> [EXERCISES]:
[a] In the post on C.S. Lewis and politics, what did Lewis turn down so he would not encourage those who would dismiss him as politically partisan?
[b] Reproduce the passage of the post on C.S. Lewis and politics from "In his sermon" up to and including "are eternal. ....".

> [DOCUMENT TEXT]:
============

Friday, January 31, 2014

C.S. Lewis and politics

Micah Watson, in an essay about C.S. Lewis and politics, reminds us that he wasn't particularly obsessed with current political events and, indeed, thought there were far more important things on which to concentrate:
Lewis was known to avoid and indeed disdain newspapers. He turned down an honorary recognition from Winston Churchill so as to avoid encouraging those who would dismiss him as politically partisan. He did not keep up with the latest political news, and I suspect he would find our twenty-four-hour news cycle and social media conglomerate a particularly modern abomination. ....

In his sermon “The Weight of Glory,” Lewis reminds us that human beings have an eternal destiny, whether of unimaginable joy or abject horror and misery. In contrast, the lives of governments, businesses, cultures and even taxes have the lifespan of gnats. Governments are temporary, people are eternal. ....
Nevertheless, in that essay "The Political and Apolitical C.S. Lewis," Watson identifies "four lessons that remain salient for contemporary Christian thinking about politics." I like what Watson did here and—as almost always with lessons derived from CSL—I agree. I have excerpted and added emphasis:
The first lesson is that politics is not everything, nor is it nothing. Lewis noted that the people who did the most for this world are those who had their minds most on the next. This world has a built-in purpose; history has a direction to it that leads to God and a coming reality that frames everything we do in this already-but-not-yet phase of life. .... Politics is one of these second things, as it is a practice necessary to protect and promote the good earthly gifts God has provided. ....

============

> [DATA PROVIDED]:
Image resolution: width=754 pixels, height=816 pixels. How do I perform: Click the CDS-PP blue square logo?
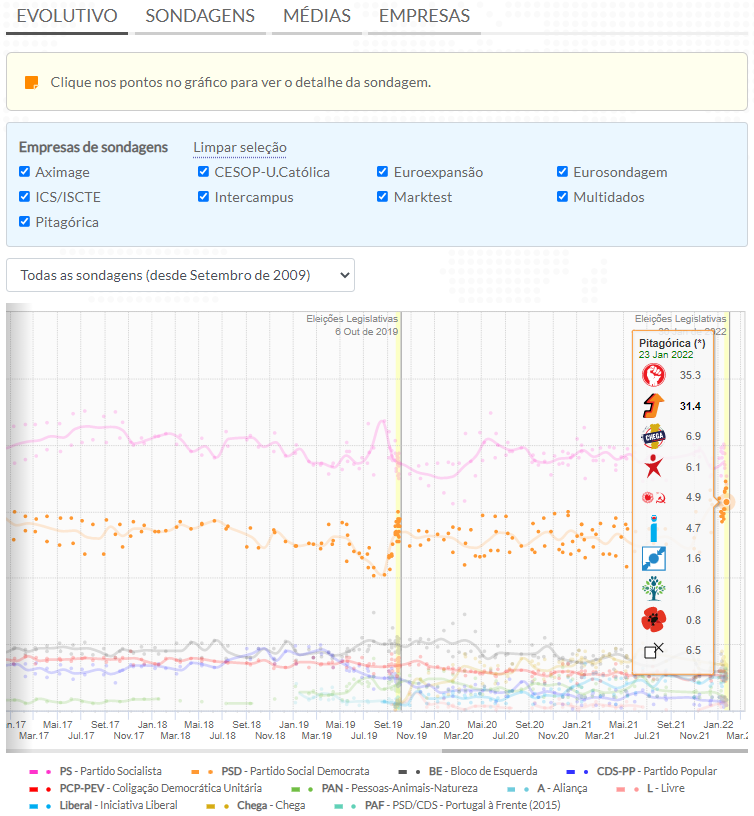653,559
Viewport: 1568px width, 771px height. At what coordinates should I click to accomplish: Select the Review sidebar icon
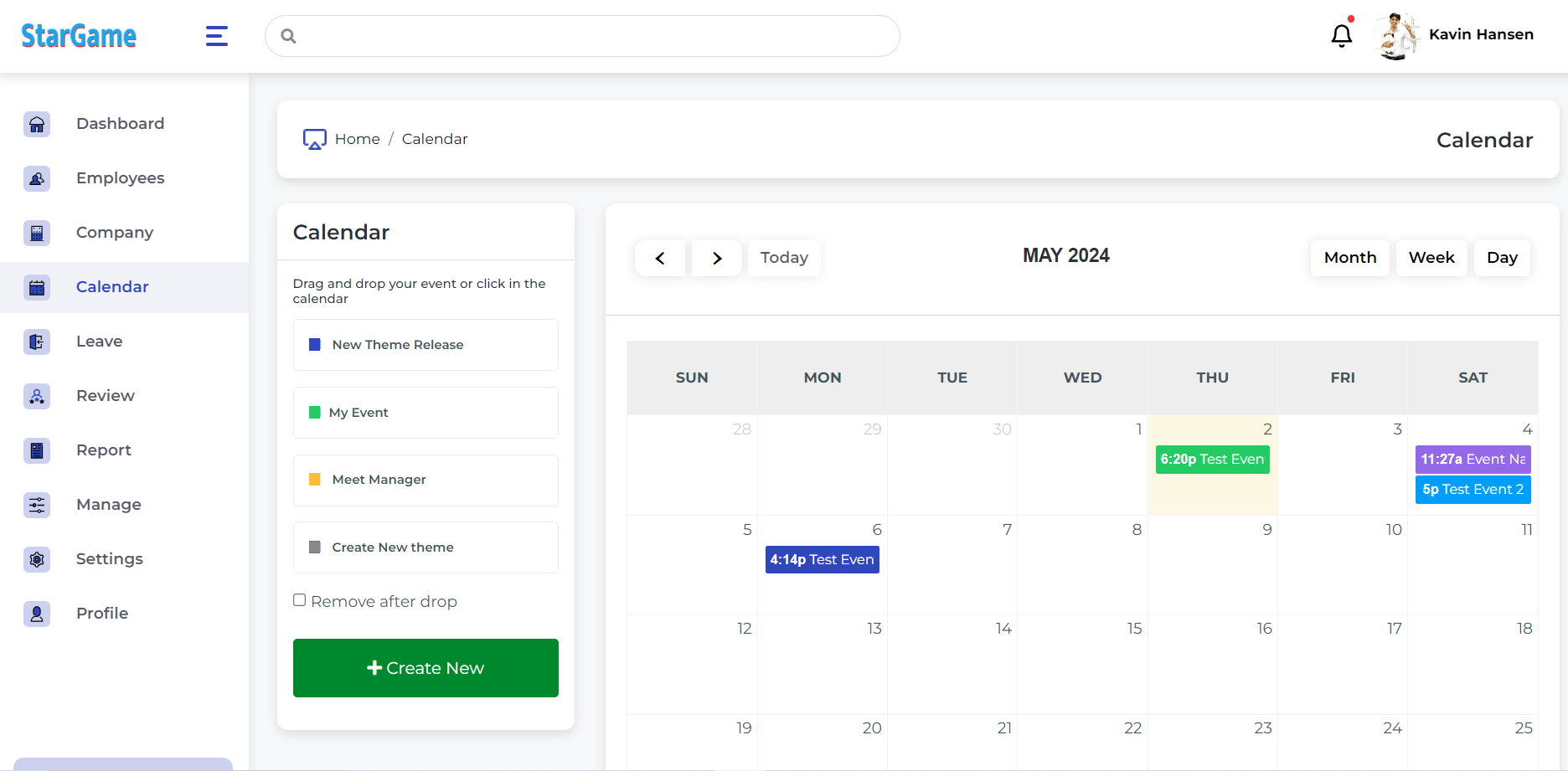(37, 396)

============

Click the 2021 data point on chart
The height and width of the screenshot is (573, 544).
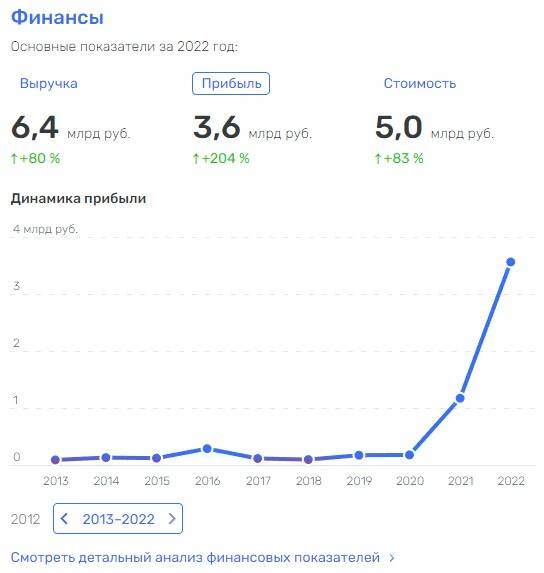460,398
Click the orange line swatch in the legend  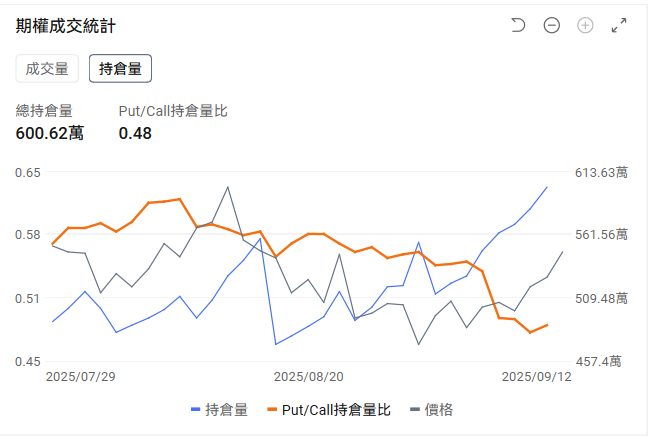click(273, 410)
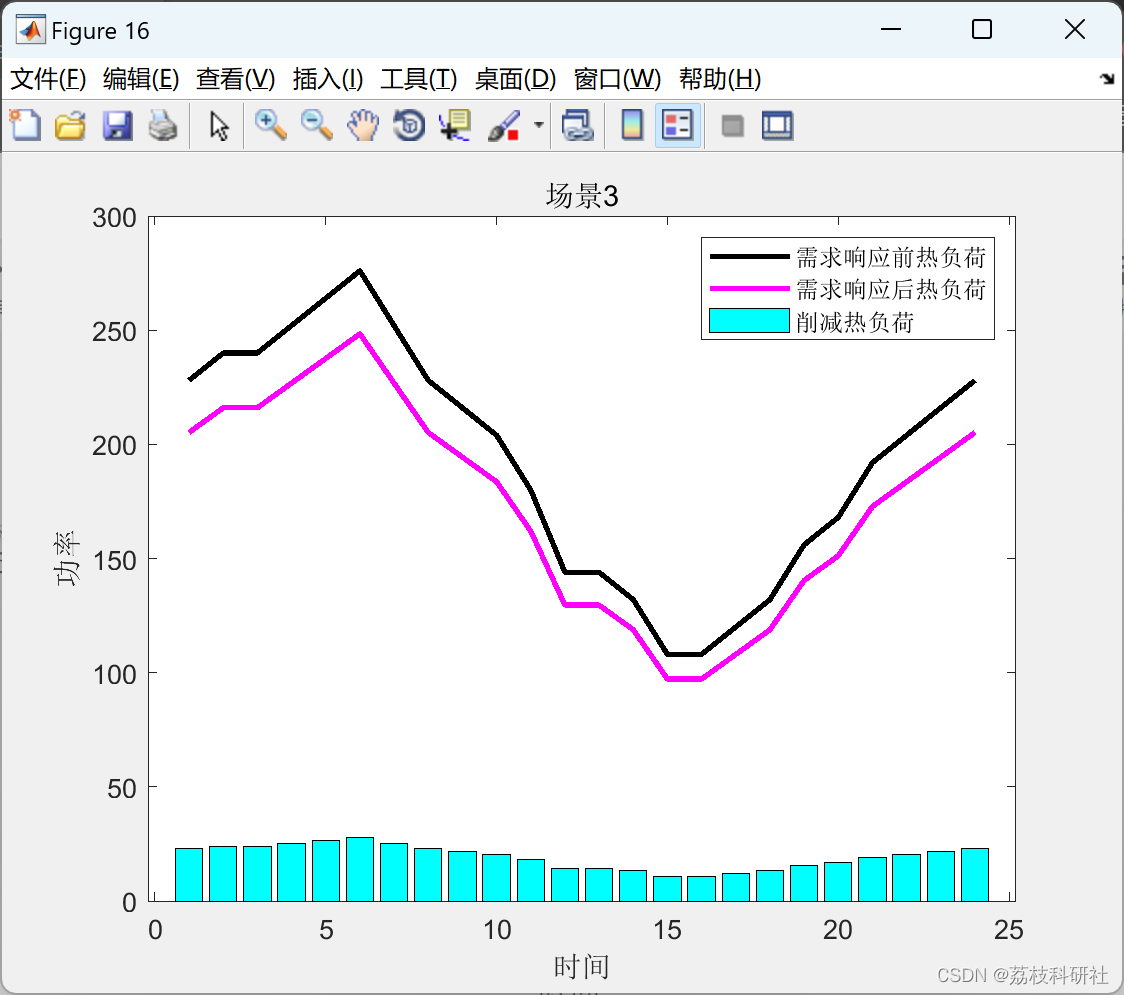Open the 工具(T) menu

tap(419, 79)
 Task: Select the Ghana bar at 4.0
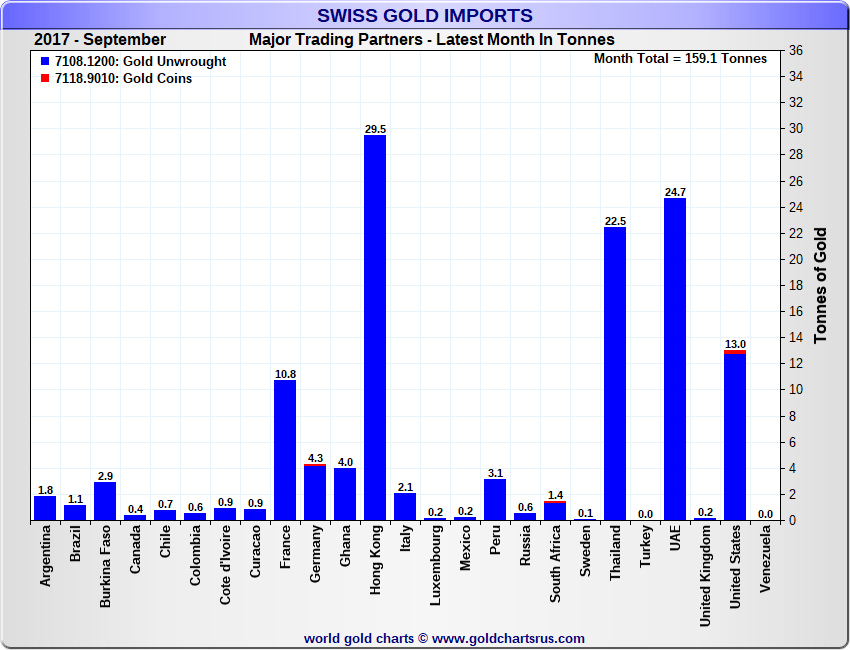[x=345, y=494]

============

> [ANSWERS BY TASK]:
[a] An honorary recognition from Winston Churchill.

[b]
In his sermon “The Weight of Glory,” Lewis reminds us that human beings have an eternal destiny, whether of unimaginable joy or abject horror and misery. In contrast, the lives of governments, businesses, cultures and even taxes have the lifespan of gnats. Governments are temporary, people are eternal. ....